### [WHAT YOU WILL DO]
A. Summarize the description of Alone in America in two sentences.
B. Reproduce the description of Alone in America from "The many isolated" to "an inner conversation.", word for word.

### [QUOTED PASSAGE]
_ _ _ _ _ _ _

The many isolated characters in American fiction, Ferguson says, appeal to us through inward claims of identity when pitted against the social priorities of a consensual culture. They indicate how we might talk to ourselves when the same pressures come our way. In fiction, more visibly than in life, defining moments turn on the clarity of an inner conversation.

Alone in America tests the inner conversations that work and sometimes fail. It examines the typical elements and moments that force us toward a solitary state-failure, betrayal, change, defeat, breakdown, fear, difference, age, and loss-in their ascending power over us. It underlines the evolving answers that famous figures in literature have given in response. Figures like Mark Twain's Huck Finn and Toni Morrison's Sethe and Paul D., or Louisa May Alcott's Jo March and Marilynne Robinson's John Ames, carve out their own possibilities against ruthless situations that hold them in place. Instead of trusting to often superficial social remedies, or taking thin sustenance from the philosophy of self-reliance, Ferguson says we can learn from our fiction how to live alone.

_ _ _ _ _ _ _

### [DATA SHOWN]
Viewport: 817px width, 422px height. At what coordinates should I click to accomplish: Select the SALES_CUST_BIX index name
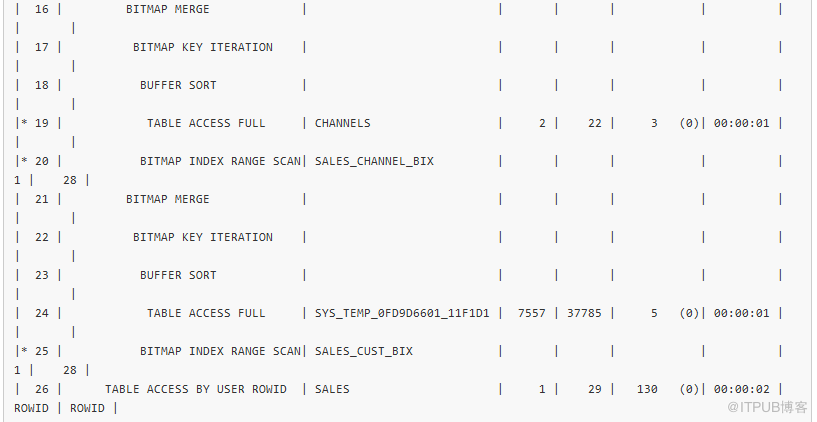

_ _ _ _ _ _ _

### [TASK-BY-TASK RESULTS]
A. Ferguson says the isolated characters of American fiction appeal to us through inward claims of identity set against the social priorities of a consensual culture, showing how we might talk to ourselves under the same pressures. Alone in America examines the forces that push people toward a solitary state, from failure and betrayal to age and loss, and the answers that figures such as Huck Finn, Sethe, Paul D., Jo March, and John Ames have given, arguing that we can learn from our fiction how to live alone.

B.
The many isolated characters in American fiction, Ferguson says, appeal to us through inward claims of identity when pitted against the social priorities of a consensual culture. They indicate how we might talk to ourselves when the same pressures come our way. In fiction, more visibly than in life, defining moments turn on the clarity of an inner conversation.